Shaman: "There's only one of him. Seems more like a unimour."

[Pathfinder -  Mummy's Mask]
Shaman rolls for Diplomacy. 
GM: "He seems hostile toward you."
Shaman: "I rolled a 3. I seem hostile toward me."

[Pathfinder - Mummy's Mask]
The party entered an ancient temple and ran into some mummies. We defeated them by setting them on fire. During the combat one of the mummies punched the party's druid.
A little while later, after we'd also defeated some cultists and were examining the loot we'd taken from them, the GM asked for a Perception roll from the druid. After the roll result was reported, this exchange occurred:
GM: "You notice a black spot where the mummy hit you."
Druid: "Can I make a skill check to determine if it's mummy rot?"
GM: "Okay, make a Heal check."
Druid: "Thirteen."
GM: "It's some soot from where you set the mummy on fire."
The druid's player had already made a save versus contracting mummy rot earlier, but the GM hadn't informed the player that the save had been successful. 

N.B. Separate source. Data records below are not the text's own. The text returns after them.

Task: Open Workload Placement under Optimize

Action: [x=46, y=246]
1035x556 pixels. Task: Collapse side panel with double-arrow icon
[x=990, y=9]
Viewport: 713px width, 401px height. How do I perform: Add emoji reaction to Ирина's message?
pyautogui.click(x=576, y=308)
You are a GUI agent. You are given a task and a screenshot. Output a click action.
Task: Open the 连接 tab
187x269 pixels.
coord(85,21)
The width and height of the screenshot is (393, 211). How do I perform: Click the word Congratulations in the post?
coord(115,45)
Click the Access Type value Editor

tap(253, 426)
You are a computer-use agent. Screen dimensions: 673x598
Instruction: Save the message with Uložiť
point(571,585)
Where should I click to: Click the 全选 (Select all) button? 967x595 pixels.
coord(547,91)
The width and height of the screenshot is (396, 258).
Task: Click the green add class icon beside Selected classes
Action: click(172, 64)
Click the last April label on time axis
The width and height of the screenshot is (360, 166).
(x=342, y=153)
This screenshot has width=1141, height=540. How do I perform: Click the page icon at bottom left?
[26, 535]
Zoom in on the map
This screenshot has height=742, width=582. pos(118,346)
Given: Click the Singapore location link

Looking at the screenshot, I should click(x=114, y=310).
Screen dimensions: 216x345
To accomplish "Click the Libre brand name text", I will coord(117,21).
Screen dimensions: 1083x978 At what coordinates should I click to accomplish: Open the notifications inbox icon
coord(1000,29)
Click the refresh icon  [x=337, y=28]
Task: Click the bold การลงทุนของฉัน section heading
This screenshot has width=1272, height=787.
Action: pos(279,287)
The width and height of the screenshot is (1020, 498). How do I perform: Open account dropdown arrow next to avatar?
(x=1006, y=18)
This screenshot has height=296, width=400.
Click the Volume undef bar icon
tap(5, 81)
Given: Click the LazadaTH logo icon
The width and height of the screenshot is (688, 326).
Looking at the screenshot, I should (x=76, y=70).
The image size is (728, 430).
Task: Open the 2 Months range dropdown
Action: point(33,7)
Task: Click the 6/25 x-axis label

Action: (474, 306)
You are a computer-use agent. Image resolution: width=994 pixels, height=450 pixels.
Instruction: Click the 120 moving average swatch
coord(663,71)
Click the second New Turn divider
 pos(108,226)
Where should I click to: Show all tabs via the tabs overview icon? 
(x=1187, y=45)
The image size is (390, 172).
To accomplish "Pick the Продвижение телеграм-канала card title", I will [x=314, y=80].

[Star Wars - A New New Hope]
The Star Wars party had split up. The Jedi & Wookiee were fighting stormtroopers on speeder bikes, while the rest of the characters and NPCs had been taken captive by Ewoks, except for the Jedi padawan, who had hidden from the captors.
My husband played the Jedi, and I was playing the Jedi's padawan. When text messaging each other, my hsuband and I often use the poop emoji to indicate disappointment.
Jedi: "I send my padawan a telepathic message: 'I'm okay.'"
Padawan: "I send back, 'Everyone captured but me.'"
Jedi: "I send a poop emoji."

[Pathfinder - Mummy's Mask]
The party had just destroyed a construct that attacked them. It was the bloodrager's adamantine flail that made the final blow. The monk decides to pick up one of the construct's broken legs.
GM: "It has a size 32 foot!"
Shaman: "OMG, look under that kilt!"
Bloodrager: "I shattered it. You're welcome."

[Pathfinder -  Wrath of the Righteous]
The party shaman was originally a gardener on a nobleman's estate. He was initially uncomfortable and timid about using a weapon. As we prepared to face some demons, the bloodrager suggested that the shaman use a morningstar he recently acquired. 
GM: "You get the feeling that fighting with that" (eyes the shaman) "not necessarily effectively..."
Shaman: "Hey, I've been fighting with my eyes open for at least a level now!"

[Pathfinder - Wrath of the Righteous]
The shaman's spirit animal is a monkey. 
GM to shaman: "Your monkey dives into your pack."
Bloodrager: "And then something wet trickles down your back!"
Shaman: "My soup!"
GM: "Is it split pee?"

[Pathfinder - Wrath of the Righteous]
The slayer was having a bad day. He had failed two saving throws, and a demon had just dealt him a critical attack using a scythe for which the critical success damage mulitplier was x4. 
Slayer (enthusiastically): "I'm dancing in my own blood!"